Overview
Bayesian Rips Active Learning (BRAL) is a framework that integrates topological data analysis with active learning strategies to discover rare lineages in high-dimensional biological datasets.
Motivation
Traditional active learning methods rely on geometric or density-based heuristics that struggle with manifold-structured data. BRAL leverages persistent homology from the Rips complex to identify topologically significant regions where rare lineages are likely to reside.
Method
Rips Complex Construction
We construct a Vietoris-Rips complex from the current labeled set, computing persistent homology to identify topological features (connected components, loops, voids) that persist across multiple scales.

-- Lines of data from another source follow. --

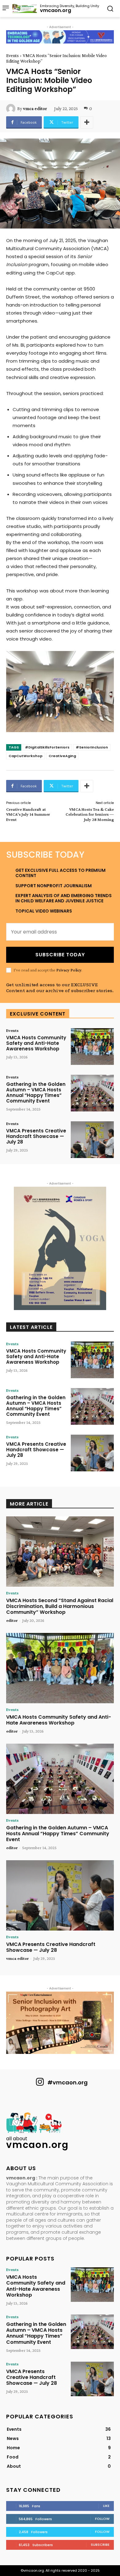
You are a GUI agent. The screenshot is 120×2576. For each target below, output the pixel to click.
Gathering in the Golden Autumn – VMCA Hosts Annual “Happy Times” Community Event (36, 1092)
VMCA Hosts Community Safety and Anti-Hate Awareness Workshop (36, 1043)
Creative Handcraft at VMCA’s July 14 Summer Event (28, 814)
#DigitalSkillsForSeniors (47, 747)
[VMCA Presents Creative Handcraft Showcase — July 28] (92, 1139)
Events (12, 55)
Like (106, 2505)
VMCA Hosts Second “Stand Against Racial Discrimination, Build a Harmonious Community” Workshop (59, 1606)
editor (12, 1620)
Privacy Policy (68, 969)
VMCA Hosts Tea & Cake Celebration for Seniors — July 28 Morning (90, 814)
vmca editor (35, 108)
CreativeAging (62, 755)
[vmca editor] (11, 108)
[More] (86, 122)
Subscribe (100, 2544)
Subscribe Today (60, 954)
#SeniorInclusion (92, 747)
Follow (102, 2518)
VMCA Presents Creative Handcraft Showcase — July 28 (36, 1136)
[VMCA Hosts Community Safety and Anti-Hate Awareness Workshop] (92, 1046)
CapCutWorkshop (25, 755)
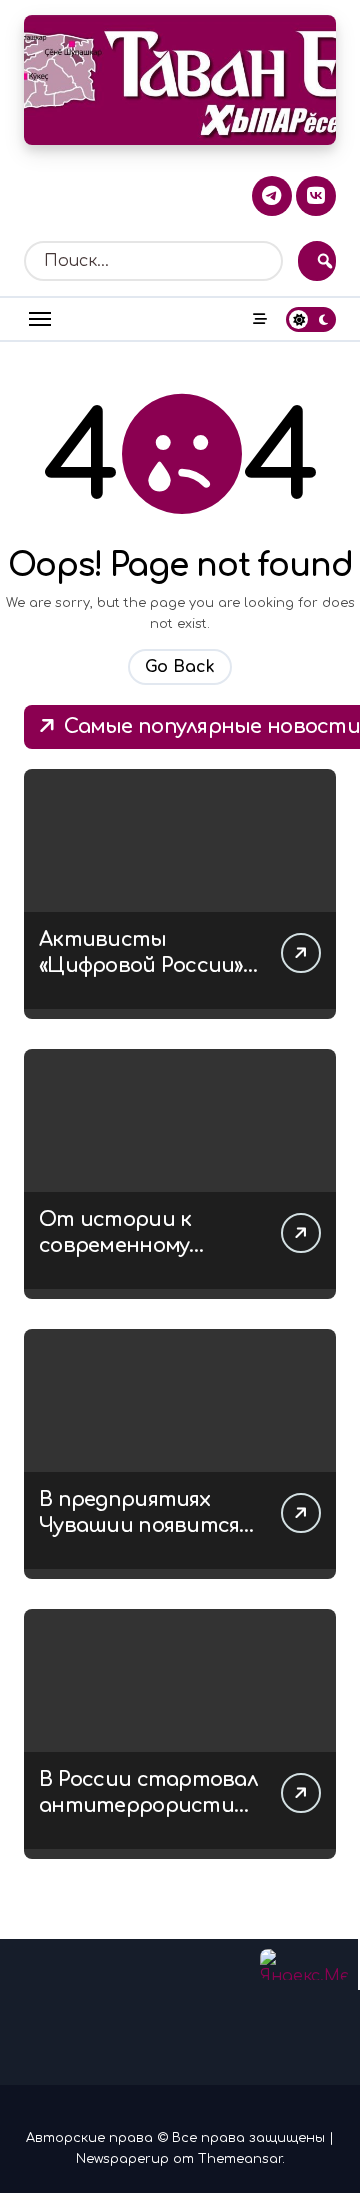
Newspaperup (122, 2159)
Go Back (180, 667)
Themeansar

Bayesian Acquisition Function
The acquisition function combines:
- Topological uncertainty: regions where the Rips complex exhibits unstable homological features
- Posterior predictive variance: standard Bayesian uncertainty from the classification model
- Diversity score: ensures spatial coverage across the manifold
Active Learning Loop
At each iteration:
- Compute the Rips complex on labeled data
- Extract persistent homology features
- Score unlabeled points using the topology-aware acquisition function
- Query the oracle for labels on the top-k candidates
- Update the model and repeat
Results
BRAL demonstrates improved discovery rates for rare lineages compared to standard active learning baselines, particularly in settings where the rare class occupies a topologically distinct region of the data manifold.